Before settling into the Roman Empire from the 4th century onwards, the Goths had migrated from Sweden to East Germany, Poland, then established themselves for a while around modern Moldova and Ukraine. 

While looking at pictures of various Bronze-age and Iron-age artefacts, I was startled by the similarity between two Scythian belt plaque and Gothic fibulae, both in the shape of an eagle. 1200 years separate the two artefacts, and yet the style is just too analogous to be related by chance. Judge by yourself.

*Scythian eagle (Dnieper area, 7th century BCE)*


*Scythian eagle (?)*


*Ostrogothic eagle (500 CE)*


This kind of eagle actually pops up a lot in Visigothic and Ostrogothic art.

*Visigothic eagle (Castile-La Mancha, Spain, 6th century CE)*


*Visigothic eagle (Castile-La Mancha, Spain, 6th century CE)*


*Visigothic eagle (France)*



From the 8th to the 5th century BCE, it is actually the Cimmerians who inhabited the north of the Black Sea, from the North Caucasus to the Dnieper. The similarity of name and culture with the Cimbri, a tribe from Jutland in Denmark, has led some to believe that the Cimbri are descended from the Cimmerians. The timing fits to some extent. The Cimmerians were expelled from the Pontic Steppe around 500 BCE, while the Cimbri enter the historical records of the Romans in the 2nd century BCE.

But the Scythians still occupied the Pontic Steppe when the Goths moved there in the 3rd-4th century CE. So it could be that the Goths descend from the Cimmerians that moved to Scandinavia, or that the Goths absorbed a considerable number of local Scythians before moving into the Roman Empire.

----------


## Taranis

Well, there's a number of issues to this:

- The East Germanic peoples did have extensive contact with the Iranic peoples living in southern Ukraine in Antiquity.
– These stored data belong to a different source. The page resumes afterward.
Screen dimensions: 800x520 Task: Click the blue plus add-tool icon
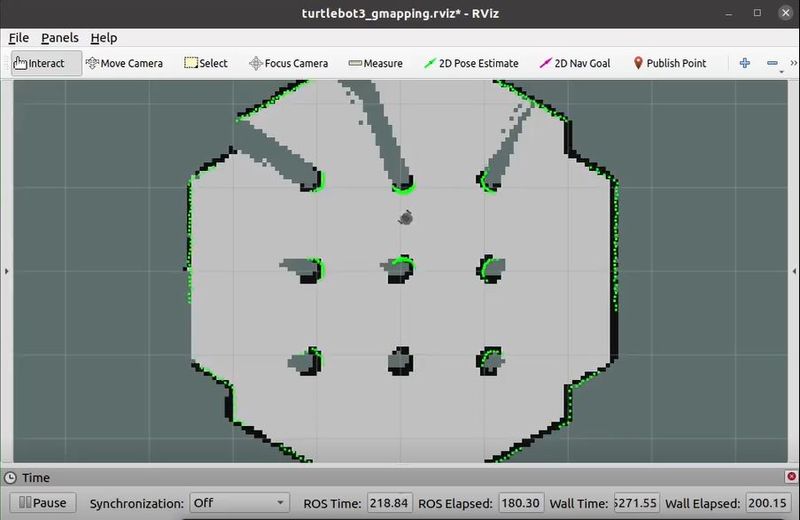pos(745,63)
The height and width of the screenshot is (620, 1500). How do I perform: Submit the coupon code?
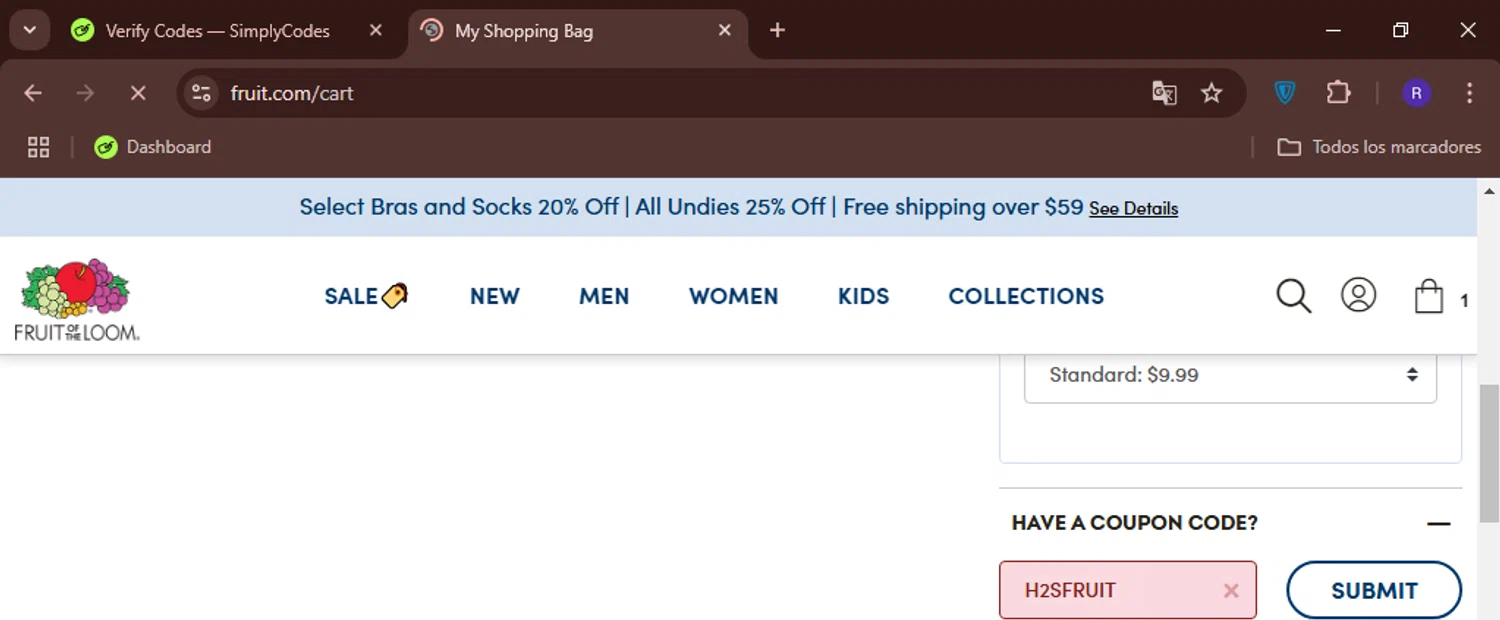pyautogui.click(x=1373, y=591)
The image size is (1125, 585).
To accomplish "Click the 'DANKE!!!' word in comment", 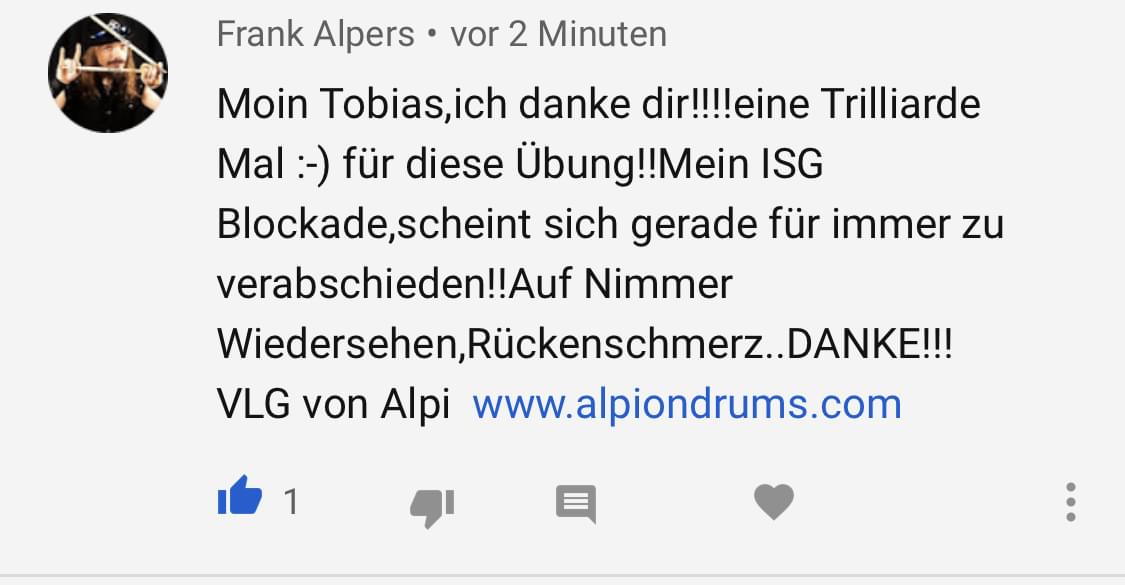I will pyautogui.click(x=870, y=345).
- However, contact must have been already earlier and substantially longer, since Proto-Germanic also borrowed a few words from Iranic languages.
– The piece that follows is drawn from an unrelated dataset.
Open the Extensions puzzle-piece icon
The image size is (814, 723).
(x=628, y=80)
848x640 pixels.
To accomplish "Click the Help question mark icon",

Where I do generally disagree is regarding a connection between the Cimbri and the Cimmerians. In my opinion, the Cimbri spoke a late form of the Pre-Germanic language (that is, the Proto-Germanic language before the First Germanic Sound Shift). On the flip side, Strabo (in book 7, chapter 2.2), citing Posidonius, mentions that the Greeks certainly believed that there was a connection between the Cimmerians living at the sea of Azov and the Cimbri.

----------


## Maciamo

> Where I do generally disagree is regarding a connection between the Cimbri and the Cimmerians. In my opinion, the Cimbri spoke a late form of the Pre-Germanic language (that is, the Proto-Germanic language before the First Germanic Sound Shift). On the flip side, Strabo (in book 7, chapter 2.2), citing Posidonius, mentions that the Greeks certainly believed that there was a connection between the Cimmerians living at the sea of Azov and the Cimbri.


I am not saying that the Cimbri spoke an Iranian language. The Cimmerians could have been assimilated by Germanic people and lost their original language (what's the point of keeping your language if all your neighbours speak another language*), while still influencing Germanic art.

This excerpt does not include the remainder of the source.